Amazon should come clean about e-book policies


17 Responses to “Amazon should come clean about e-book policies”

  1. The greed is is astonishing, breathtaking, makes me sick.

  2. thuntnet says:

    Amazon’s DRM ebooks also come with “clipping limits” which limit the amount of text you can hilight and share.  These limits differ for each book and are not clearly listed on the product pages.  End Clipping Limits!

  3. hughstimson says:

    “NBC’s Joel Johnson”. That has a funny ring to it, but congratulations on a new gig Joel.

    Also, agreed.

  4. Realize this isn’t about Amazon, people.  This is just a single example of how ALL online purchases that don’t actually ship something physical to you are conducted.  Those MP3s you buy on iTunes are exactly the same as the ebooks you buy on Amazon.  You are leasing a copy of a digital product, and any company that sells it to you can take it back if you don’t protect yourself.

    • ratcity says:

      What?  Apple and Amazon sell non-DRM music (not MP3s on itunes) that you can copy and use with other players.  They can’t take them back.

    • Thorzdad says:

       Big fail on your assertion about iTunes.
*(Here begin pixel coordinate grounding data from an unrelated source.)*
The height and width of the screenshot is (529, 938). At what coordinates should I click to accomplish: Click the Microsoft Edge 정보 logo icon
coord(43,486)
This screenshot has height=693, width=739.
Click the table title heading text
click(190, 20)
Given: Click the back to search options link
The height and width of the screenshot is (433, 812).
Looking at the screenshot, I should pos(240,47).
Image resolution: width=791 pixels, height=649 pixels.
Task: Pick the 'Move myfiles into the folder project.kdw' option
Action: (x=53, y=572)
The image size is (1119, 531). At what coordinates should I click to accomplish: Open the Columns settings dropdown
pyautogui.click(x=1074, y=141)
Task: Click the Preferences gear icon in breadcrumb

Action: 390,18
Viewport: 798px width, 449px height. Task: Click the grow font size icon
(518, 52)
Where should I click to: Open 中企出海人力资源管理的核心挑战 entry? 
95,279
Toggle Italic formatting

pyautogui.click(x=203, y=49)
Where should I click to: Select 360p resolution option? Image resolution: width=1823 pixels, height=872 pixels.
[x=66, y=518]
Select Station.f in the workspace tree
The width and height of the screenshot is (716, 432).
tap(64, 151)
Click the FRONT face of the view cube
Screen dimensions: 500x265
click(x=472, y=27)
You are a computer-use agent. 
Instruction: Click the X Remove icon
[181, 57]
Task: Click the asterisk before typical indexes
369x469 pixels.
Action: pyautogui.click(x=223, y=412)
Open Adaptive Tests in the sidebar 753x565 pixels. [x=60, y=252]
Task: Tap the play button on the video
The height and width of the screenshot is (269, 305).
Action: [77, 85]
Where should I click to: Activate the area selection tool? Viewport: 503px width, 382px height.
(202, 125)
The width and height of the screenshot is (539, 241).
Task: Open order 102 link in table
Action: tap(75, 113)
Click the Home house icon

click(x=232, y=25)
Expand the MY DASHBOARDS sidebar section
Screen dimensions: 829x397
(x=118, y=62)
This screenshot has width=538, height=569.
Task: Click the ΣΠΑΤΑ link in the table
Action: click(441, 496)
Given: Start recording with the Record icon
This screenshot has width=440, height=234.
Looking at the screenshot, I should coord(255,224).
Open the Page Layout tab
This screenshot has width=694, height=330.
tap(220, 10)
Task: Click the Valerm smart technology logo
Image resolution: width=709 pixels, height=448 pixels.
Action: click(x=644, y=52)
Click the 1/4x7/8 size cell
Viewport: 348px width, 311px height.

Even back in the days when iTunes music did have DRM, it was quite easily overcome by the average consumer. And, today, music on iTunes is DRM-free. Has been for years.

  5. Geoduck says:

    This is why I have firmly resisted jumping on the e-book train. If your property is a bit of data that can be remotely deleted when some corporation decides you haven’t paid them enough money, it’s not your property at all.

  6. Andy Reilly says:

    Calibre. And certain plugins. Freedom!!! and a big FU to Amazon.

  7. Sigmund_Jung says:

    That is very disappointing — not only from the point of view of DRMs and purchases, but from the whole life-in-the-cloud trend. The benefits are so many, but remember Amazon also hosts a lot of services (like Netflix, for example). What happens if they decide to pull the plug? What if you are a start-up leveraging the low cost of the cloud and Amazon decides your service violates some obscure policy? Suppose you build the most advanced, interesting, divine online book retailer in the world and it is hosted on Amazon’s servers?

  8. vance_tam says:

    The first thing I do to every ebook and song I purchased on line is rip a copy.

    I’ve been doing that since the first publicized instance where Amazon removed a student’s book, including his notes, from a Kindle.

    If I buy it, it’s mine.

  9. Brad Bell says:

    These licensing deals represent a failure to adapt analog business models to digital economics. They will die as the analog publishers (music, movies, books) die. Sure, it seems greedy, but they are dying – what should we expect? Innovation requires too much coordinated action by too many players. We’re just stuck here until the wheels fall off. Like the economy generally – it’s not the future challenging us, it’s the past.

    Here’s an example of one of the many ways filmmakers are ignoring Hollywood publishers:

    …which is entirely appropriate considering the studios routinely use accounting fraud to rip off the creators anyway:

    • Thorzdad says:

      “These licensing deals represent a failure to adapt analog business models to digital economics.”

      I dunno…I can’t think of any “analog” business model regarding book sales that left it possible for the seller to take the book back after you purchased it.

      Amazon’s model is, in fact, a digital-age business model. It’s exactly digital technology that allows this to exist. You can love on our digital age all you want, but this model is a good example of the negatives that come with all the good.

  10. turfgrrl says:

    Isn’t this the publishers who require this of Amazon and not Amazon imposing this on customers? 

    • Ramone says:

      Not just the pubs. It’s a tawdry two-way tale of hot e-tailer-on-publisher quid pro quo. Seriously, you should download it to your kindle.

  11. Adam Fields says:

    What I’d really like to see is the words “buy” and “sell” prohibited from being used to describe a rental or leasing transaction.

  12. auralee says:

    You realize, people, it’s the same with everything you leave in the Cloud.  The owners of the facilities can disappear, or can delete or modify your data or any software or facility you use, or demand higher payments for access or use, at any time.  This is  why it’s been pushed so hard.  Possession is 9/10ths of the law, and to the extent you depend on the Cloud for access or use, your existence online can be ransomed or destroyed at any moment.